Re: On the NACKs on P4TC patches

Tom Herbert <tom@xxxxxxxxxx> · Tue, 28 May 2024 16:01:40 -0700

On Tue, May 28, 2024 at 3:17 PM Singhai, Anjali
<anjali.singhai@xxxxxxxxx> wrote:
>
> >From: John Fastabend <john.fastabend@xxxxxxxxx>
> >Sent: Tuesday, May 28, 2024 1:17 PM
>
> >Jain, Vipin wrote:
> >> [AMD Official Use Only - AMD Internal Distribution Only]
> >>
> >> My apologies, earlier email used html and was blocked by the list...
> >> My response at the bottom as "VJ>"
> >>
> >> ________________________________________
>
> >Anjali and Vipin is your support for HW support of P4 or a Linux SW implementation of P4. If its for HW support what drivers would we want to support? Can you describe how to program >these devices?
>
> >At the moment there hasn't been any movement on Linux hardware P4 support side as far as I can tell. Yes there are some SDKs and build kits floating around for FPGAs. For example >maybe start with what drivers in kernel tree run the DPUs that have this support? I think this would be a productive direction to go if we in fact have hardware support in the works.
>
> >If you want a SW implementation in Linux my opinion is still pushing a DSL into the kernel datapath via qdisc/tc is the wrong direction. Mapping P4 onto hardware blocks is fundamentally >different architecture from mapping
> >P4 onto general purpose CPU and registers. My opinion -- to handle this you need a per architecture backend/JIT to compile the P4 to native instructions.
> >This will give you the most flexibility to define new constructs, best performance, and lowest overhead runtime. We have a P4 BPF backend already and JITs for most architectures I don't >see the need for P4TC in this context.
>
> >If the end goal is a hardware offload control plane I'm skeptical we even need something specific just for SW datapath.
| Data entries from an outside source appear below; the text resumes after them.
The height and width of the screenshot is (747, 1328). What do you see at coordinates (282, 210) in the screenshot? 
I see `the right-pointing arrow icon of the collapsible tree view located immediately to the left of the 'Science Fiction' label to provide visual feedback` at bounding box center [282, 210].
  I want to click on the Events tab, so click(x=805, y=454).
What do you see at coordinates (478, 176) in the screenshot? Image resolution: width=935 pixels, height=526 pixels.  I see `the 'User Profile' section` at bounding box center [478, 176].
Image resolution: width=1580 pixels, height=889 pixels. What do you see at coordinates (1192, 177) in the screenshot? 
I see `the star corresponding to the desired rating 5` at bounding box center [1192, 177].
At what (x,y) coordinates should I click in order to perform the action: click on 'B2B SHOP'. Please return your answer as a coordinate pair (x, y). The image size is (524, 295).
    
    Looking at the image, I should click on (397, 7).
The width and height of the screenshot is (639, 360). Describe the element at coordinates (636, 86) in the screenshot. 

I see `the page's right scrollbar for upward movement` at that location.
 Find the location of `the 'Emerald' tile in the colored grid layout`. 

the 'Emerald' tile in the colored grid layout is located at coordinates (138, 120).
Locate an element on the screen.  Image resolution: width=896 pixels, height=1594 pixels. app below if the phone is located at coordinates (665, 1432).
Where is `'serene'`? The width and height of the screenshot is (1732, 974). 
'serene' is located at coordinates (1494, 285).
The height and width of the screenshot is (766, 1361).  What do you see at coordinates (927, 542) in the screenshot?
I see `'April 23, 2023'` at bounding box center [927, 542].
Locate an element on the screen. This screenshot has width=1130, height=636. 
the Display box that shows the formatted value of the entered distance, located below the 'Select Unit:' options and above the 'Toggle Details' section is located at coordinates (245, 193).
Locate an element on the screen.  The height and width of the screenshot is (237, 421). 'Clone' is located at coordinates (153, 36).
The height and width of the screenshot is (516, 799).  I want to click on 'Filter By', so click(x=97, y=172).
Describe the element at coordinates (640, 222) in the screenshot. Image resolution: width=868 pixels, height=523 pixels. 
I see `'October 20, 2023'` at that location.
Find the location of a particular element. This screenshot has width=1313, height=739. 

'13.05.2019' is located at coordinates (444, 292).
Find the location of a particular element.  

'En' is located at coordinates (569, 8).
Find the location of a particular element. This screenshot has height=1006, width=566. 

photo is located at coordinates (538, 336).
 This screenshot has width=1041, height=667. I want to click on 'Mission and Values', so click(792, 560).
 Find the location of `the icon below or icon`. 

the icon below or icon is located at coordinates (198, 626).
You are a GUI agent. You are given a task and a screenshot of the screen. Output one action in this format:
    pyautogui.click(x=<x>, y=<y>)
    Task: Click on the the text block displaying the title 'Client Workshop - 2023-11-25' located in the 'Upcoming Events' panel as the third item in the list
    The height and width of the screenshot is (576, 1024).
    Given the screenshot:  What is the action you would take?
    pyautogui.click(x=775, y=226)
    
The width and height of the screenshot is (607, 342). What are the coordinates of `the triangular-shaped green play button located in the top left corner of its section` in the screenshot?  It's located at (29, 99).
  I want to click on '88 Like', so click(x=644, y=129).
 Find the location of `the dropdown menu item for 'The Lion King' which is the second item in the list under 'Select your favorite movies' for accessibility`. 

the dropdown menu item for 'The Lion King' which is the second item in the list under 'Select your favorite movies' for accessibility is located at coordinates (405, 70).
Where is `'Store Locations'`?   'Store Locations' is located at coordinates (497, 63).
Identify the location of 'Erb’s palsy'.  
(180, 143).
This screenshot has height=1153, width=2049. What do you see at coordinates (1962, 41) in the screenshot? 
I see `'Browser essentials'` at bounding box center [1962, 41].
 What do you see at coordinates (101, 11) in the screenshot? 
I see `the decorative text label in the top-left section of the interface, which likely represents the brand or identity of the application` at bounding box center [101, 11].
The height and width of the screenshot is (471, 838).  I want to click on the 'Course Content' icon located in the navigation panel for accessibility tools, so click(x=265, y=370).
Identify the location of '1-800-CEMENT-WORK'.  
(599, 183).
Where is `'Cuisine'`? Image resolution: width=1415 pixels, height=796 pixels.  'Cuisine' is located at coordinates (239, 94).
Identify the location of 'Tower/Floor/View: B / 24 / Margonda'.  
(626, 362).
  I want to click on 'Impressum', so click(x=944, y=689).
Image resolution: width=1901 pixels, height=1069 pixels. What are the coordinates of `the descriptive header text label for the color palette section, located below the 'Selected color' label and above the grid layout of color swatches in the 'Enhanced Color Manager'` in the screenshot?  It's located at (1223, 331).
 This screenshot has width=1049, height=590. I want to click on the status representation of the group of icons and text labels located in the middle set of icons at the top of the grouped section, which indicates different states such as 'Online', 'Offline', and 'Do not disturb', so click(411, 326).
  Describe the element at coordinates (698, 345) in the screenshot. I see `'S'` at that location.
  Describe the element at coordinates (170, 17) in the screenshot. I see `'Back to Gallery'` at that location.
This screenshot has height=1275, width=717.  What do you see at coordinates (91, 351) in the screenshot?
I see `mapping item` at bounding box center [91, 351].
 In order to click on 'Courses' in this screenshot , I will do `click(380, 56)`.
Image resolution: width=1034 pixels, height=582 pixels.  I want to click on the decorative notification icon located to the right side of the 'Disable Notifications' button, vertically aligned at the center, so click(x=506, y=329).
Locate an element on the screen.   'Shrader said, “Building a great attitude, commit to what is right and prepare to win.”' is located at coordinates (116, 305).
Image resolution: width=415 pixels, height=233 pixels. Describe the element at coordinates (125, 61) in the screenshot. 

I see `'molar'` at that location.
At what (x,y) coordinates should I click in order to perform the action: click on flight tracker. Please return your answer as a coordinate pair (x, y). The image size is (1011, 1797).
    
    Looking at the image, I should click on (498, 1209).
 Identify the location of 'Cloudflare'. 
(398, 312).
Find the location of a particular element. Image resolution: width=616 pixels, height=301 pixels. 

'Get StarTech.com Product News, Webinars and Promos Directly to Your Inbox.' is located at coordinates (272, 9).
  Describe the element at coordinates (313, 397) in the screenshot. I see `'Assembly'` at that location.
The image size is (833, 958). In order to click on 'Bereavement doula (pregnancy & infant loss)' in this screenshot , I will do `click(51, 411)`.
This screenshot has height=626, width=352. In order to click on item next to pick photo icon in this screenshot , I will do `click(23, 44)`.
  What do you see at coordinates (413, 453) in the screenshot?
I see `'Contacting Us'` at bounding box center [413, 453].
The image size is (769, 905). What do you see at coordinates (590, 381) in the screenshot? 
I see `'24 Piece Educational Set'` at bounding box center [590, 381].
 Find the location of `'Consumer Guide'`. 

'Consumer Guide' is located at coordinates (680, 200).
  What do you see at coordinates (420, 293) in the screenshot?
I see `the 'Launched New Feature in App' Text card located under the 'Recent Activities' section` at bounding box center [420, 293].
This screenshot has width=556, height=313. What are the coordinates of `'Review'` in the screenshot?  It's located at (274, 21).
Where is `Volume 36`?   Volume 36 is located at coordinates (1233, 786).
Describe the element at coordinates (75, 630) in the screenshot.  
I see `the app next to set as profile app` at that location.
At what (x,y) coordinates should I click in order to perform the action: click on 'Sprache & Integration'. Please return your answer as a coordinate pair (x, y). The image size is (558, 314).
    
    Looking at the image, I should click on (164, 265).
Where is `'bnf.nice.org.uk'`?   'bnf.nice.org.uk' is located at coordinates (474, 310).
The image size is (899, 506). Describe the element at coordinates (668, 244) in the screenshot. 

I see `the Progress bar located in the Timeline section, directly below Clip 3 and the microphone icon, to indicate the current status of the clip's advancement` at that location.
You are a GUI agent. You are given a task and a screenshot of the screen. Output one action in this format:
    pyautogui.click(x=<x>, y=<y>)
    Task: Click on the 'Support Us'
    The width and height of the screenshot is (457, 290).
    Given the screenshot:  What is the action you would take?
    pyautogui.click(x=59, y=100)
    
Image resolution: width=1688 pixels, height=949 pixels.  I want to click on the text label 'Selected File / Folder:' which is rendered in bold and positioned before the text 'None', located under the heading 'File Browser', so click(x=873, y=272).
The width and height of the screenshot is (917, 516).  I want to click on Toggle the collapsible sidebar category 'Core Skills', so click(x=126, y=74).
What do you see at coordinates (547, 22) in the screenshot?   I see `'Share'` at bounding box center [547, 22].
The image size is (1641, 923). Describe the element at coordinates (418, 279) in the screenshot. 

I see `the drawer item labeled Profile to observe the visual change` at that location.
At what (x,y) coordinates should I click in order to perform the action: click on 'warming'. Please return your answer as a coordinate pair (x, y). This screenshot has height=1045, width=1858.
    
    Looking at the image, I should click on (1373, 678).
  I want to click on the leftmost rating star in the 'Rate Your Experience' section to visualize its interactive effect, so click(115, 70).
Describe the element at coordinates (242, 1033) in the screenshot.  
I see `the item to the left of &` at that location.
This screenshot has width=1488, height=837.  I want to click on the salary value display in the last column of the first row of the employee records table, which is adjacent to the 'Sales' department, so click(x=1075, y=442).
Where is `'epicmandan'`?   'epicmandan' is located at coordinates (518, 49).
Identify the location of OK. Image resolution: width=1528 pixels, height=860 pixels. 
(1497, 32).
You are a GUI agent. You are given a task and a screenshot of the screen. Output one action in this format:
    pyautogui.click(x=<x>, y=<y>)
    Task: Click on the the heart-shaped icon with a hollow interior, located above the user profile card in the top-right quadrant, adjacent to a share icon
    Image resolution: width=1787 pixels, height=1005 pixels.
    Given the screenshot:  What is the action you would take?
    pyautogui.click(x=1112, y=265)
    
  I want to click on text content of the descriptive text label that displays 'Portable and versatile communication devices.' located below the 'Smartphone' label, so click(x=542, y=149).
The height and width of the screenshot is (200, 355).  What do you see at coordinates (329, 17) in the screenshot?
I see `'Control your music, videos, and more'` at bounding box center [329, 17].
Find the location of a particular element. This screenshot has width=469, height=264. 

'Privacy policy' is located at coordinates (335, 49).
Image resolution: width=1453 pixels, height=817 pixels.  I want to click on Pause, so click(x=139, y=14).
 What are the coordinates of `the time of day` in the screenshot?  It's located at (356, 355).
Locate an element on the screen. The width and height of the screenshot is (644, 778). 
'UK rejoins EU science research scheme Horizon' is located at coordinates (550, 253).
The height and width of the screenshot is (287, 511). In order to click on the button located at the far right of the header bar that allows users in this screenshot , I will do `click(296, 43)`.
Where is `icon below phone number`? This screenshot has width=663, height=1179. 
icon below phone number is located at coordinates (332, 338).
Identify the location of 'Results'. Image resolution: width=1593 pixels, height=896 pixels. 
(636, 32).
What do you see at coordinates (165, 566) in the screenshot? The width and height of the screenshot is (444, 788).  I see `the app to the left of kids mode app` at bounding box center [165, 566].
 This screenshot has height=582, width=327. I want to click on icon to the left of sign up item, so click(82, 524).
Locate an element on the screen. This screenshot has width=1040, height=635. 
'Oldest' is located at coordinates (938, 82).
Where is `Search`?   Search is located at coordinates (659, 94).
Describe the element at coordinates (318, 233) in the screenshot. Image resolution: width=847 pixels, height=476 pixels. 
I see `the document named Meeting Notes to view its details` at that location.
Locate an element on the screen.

I would propose a devlink or new infra to program the device directly >vs overhead and complexity of abstracting through 'tc'. If you want to emulate your device use BPF or user space datapath.
>
> >.John
>
>
> John,
> Let me start by saying production hardware exists i think Jamal posted some links but i can point you to our hardware.
> The hardware devices under discussion are capable of being abstracted using the P4 match-action paradigm so that's why we chose TC.
> These devices are programmed using the TC/netlink interface i.e the standard TC control-driver ops apply. While it is clear to us that the P4TC abstraction suffices, we are currently discussing details that will cater for all vendors in our biweekly meetings.
> One big requirement is we want to avoid the flower trap - we dont want to be changing kernel/user/driver code every time we add new datapaths.
> We feel P4TC approach is the path to add Linux kernel support.
>
> The s/w path is needed as well for several reasons.
> We need the same P4 program to run either in software or hardware or in both using skip_sw/skip_hw. It could be either in split mode or as an exception path as it is done today in flower or u32. Also it is common now in the P4 community that people define their datapath using their program and will write a control application that works for both hardware and software datapaths. They could be using the software datapath for testing as you said but also for the split/exception path. Chris can probably add more comments on the software datapath.

Hi Anjali,

Are there any use cases of P4-TC that don't involve P4 hardware? If
someone wanted to write one off datapath code for their deployment and
they didn't have P4 hardware would you suggest that they write they're
code in P4-TC? The reason I ask is because I'm concerned about the
performance of P4-TC. Like John said, this is mapping code that is
intended to run in specialized hardware into a CPU, and it's also
interpreted execution in TC. The performance numbers in
https://github.com/p4tc-dev/docs/blob/main/p4-conference-2023/2023P4WorkshopP4TC.pdf
seem to show that P4-TC has about half the performance of XDP. Even
with a lot of work, it's going to be difficult to substantially close
that gap.

The risk if we allow this into the kernel is that a vendor might be
tempted to point to P4-TC performance as a baseline to justify to
customers that they need to buy specialized hardware to get
performance, whereas if XDP was used maybe they don't need the
performance and cost of hardware. Note, this scenario already happened
once before, when the DPDK joined LF they made bogus claims that they
got a 100x performance over the kernel-- had they put at least the
slightest effort into tuning the kernel that would have dropped the
delta by an order of magnitude, and since then we've pretty much
closed the gap (actually, this is precisely what motivated the
creation of XDP so I guess that story had a happy ending!) . There are
circumstances where hardware offload may be warranted, but it needs to
be honestly justified by comparing it to an optimized software
solution-- so in the case of P4, it should be compared to well written
XDP code for instance, not P4-TC.

Tom

>
>
> Anjali
>